>> start Dataset content
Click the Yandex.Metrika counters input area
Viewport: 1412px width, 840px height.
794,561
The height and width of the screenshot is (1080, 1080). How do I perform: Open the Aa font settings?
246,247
>> end Dataset content
**Written problem**
Reproduce all lines of the material above, requests included, shifting every coordinate in the answers by adding 109 to each number.

**Finished exercise**
Click the Yandex.Metrika counters input area
Viewport: 1412px width, 840px height.
903,670
The height and width of the screenshot is (1080, 1080). How do I perform: Open the Aa font settings?
355,356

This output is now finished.